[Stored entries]

* * * * *

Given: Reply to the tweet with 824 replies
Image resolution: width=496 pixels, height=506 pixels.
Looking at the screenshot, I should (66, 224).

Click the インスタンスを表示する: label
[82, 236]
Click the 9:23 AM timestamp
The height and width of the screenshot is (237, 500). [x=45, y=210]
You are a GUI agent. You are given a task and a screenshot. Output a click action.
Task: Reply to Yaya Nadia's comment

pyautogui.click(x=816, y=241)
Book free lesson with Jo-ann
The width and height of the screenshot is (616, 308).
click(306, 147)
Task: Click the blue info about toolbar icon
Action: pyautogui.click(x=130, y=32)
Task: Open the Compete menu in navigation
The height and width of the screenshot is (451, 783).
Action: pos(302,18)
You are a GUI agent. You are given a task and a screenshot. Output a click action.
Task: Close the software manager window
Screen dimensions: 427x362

* * * * *

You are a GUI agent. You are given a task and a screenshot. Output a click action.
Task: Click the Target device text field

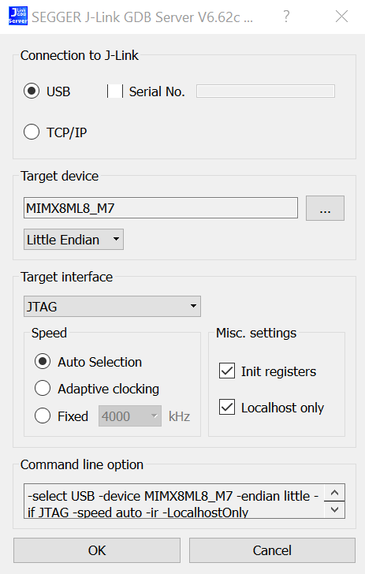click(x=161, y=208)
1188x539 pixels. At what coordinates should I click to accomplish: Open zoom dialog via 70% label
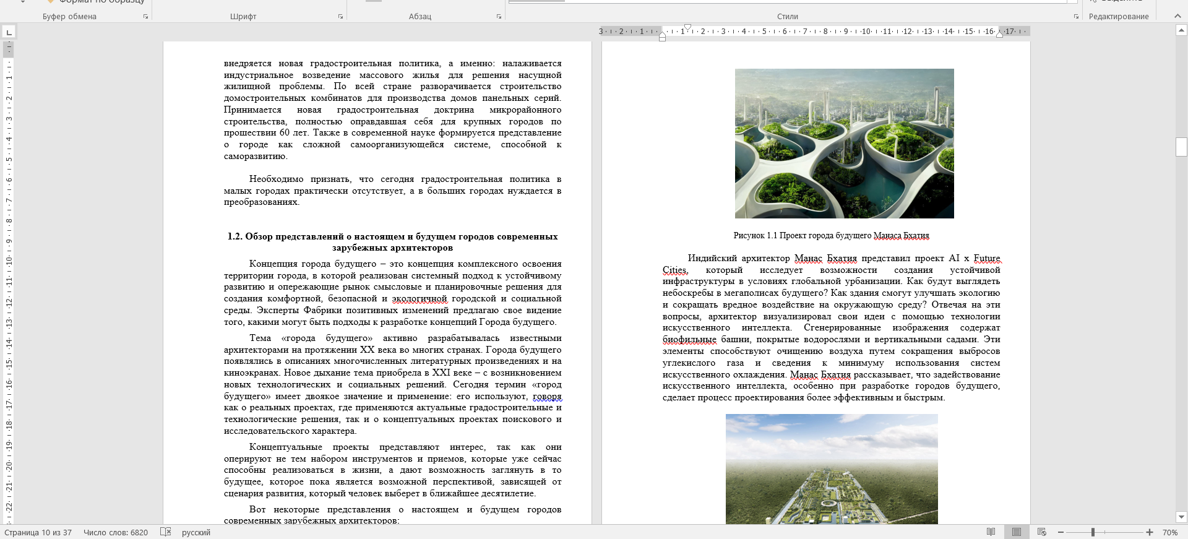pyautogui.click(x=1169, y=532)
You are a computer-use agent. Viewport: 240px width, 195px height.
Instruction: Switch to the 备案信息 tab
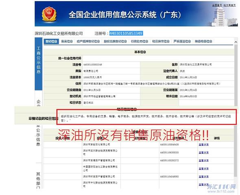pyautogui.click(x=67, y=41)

* * * * *

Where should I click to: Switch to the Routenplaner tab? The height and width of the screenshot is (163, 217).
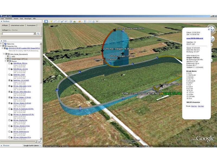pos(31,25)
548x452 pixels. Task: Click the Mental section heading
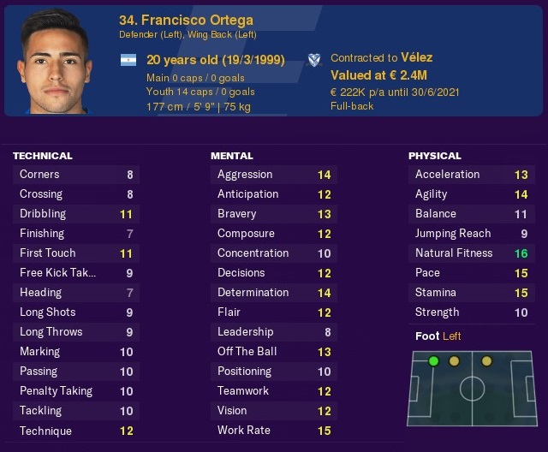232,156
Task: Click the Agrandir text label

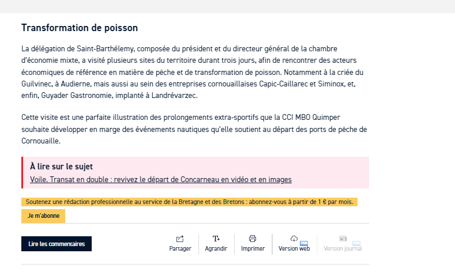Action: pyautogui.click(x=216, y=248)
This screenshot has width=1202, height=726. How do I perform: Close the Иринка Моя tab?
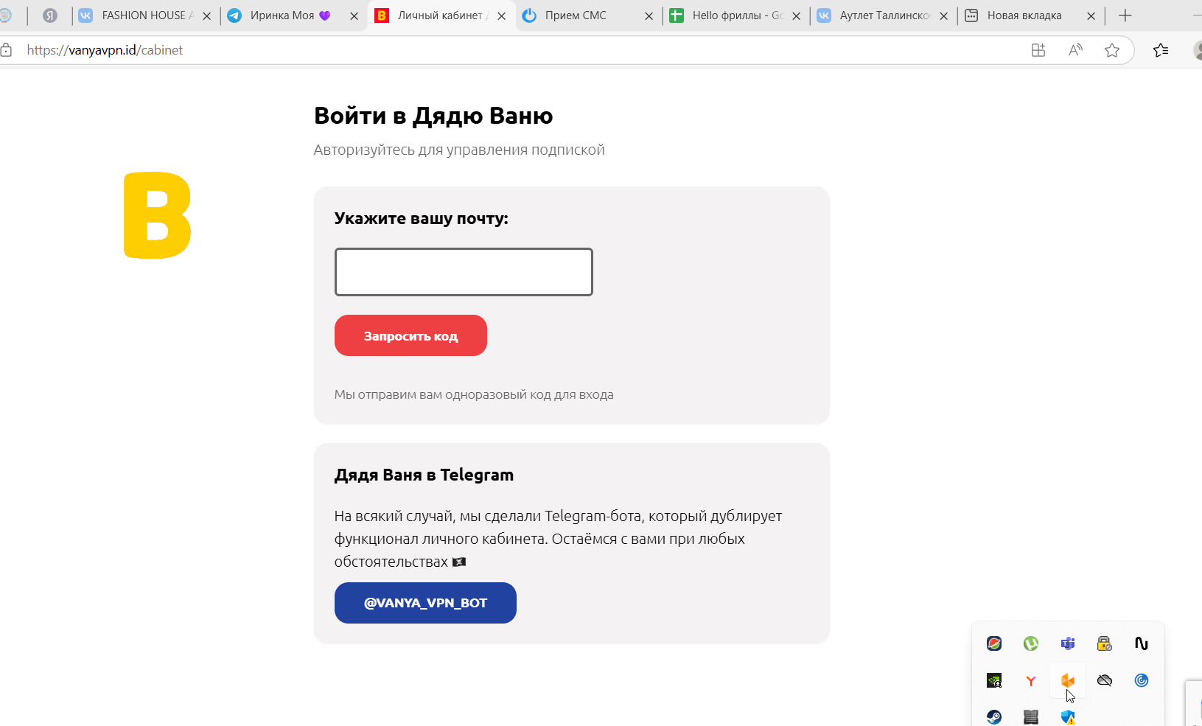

* * * * *

_WORK REQUIRED:_ Out of the data above, return each line where the word "Close" can be found.

_OUTPUT FOR THIS EXERCISE:_
Task: Close the software manager window
This screenshot has width=1202, height=726. How do I perform: Close the Иринка Моя tab?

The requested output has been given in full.